The Brilliant Final Episode of ‘The Affair’ Shocks With Its Biggest Twist: a Happy Ending

David Giesbrecht/Showtime
David Giesbrecht/Showtime

The final episode of Showtime’s The Affair began with a flashed quote on the screen, underlining (not for the first time) an emphasis on its desire to be a work of art about art, a work of fiction about fiction.

Noah Solloway (Dominic West) is a writer, and the show distinguished itself by featuring the clashing perspectives of its characters showing just how subjective experience could be. What and who you believed over the last five seasons could be a pick-and-mix affair. In this final episode, Noah also suddenly became quite the Yoda—a little late, but still.

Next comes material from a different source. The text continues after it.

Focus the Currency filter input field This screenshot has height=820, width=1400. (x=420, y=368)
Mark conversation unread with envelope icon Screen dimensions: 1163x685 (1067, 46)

Just as much as The Affair liked its fancy prestige TV ivory tower, it was also a bonkers, wild, sometimes implausible soap opera, and the finale—written and directed by Sarah Treem, the show’s co-creator—also had to convincingly end a show featuring a bunch of frequently infuriating characters with a history of doing utterly insane things.

The series finale mostly did all this brilliantly (this hardcore fan laughed, cried, and cheered); and the things that fell short oddly echoed elements of the show that always fell short.

That opening quote came from Richard Wilbur’s poem, “The Writer.” “It is always a matter, my darling, / Of life or death, as I had forgotten. I wish / What I wished you before, but harder.”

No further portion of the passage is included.